* _Source document_:

○ ○ ○ ○

2.4 Further Assurances. Toronto Dominion (Texas) will, at the expense of the Credit
Parties and at any time and from time to time, promptly execute and deliver all further instruments
and documents (including, without limitation, assignments of all collateral documents heretofore
executed as security for the Credit Agreement and the Notes and which name Toronto Dominion
(Texas) as secured party, assignee, mortgagee or the like), and take all further action, that may
be necessary or desirable, or that Toronto Dominion (Texas) may reasonably request, in order to
transfer any of the estates, properties, rights, powers and duties granted or purported to be
granted hereby or to enable TD Bank to exercise and enforce its rights and remedies under the
Collateral Documents.

○ ○ ○ ○

* _Stored data_:
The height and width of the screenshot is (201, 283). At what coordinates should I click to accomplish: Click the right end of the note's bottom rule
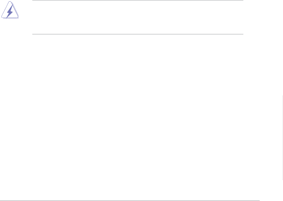[x=243, y=34]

○ ○ ○ ○

* _Short problem_: Quote the Further Assurances clause in full, word for word. The data plays no part in this.

* _Task response_:
2.4 Further Assurances. Toronto Dominion (Texas) will, at the expense of the Credit
Parties and at any time and from time to time, promptly execute and deliver all further instruments
and documents (including, without limitation, assignments of all collateral documents heretofore
executed as security for the Credit Agreement and the Notes and which name Toronto Dominion
(Texas) as secured party, assignee, mortgagee or the like), and take all further action, that may
be necessary or desirable, or that Toronto Dominion (Texas) may reasonably request, in order to
transfer any of the estates, properties, rights, powers and duties granted or purported to be
granted hereby or to enable TD Bank to exercise and enforce its rights and remedies under the
Collateral Documents.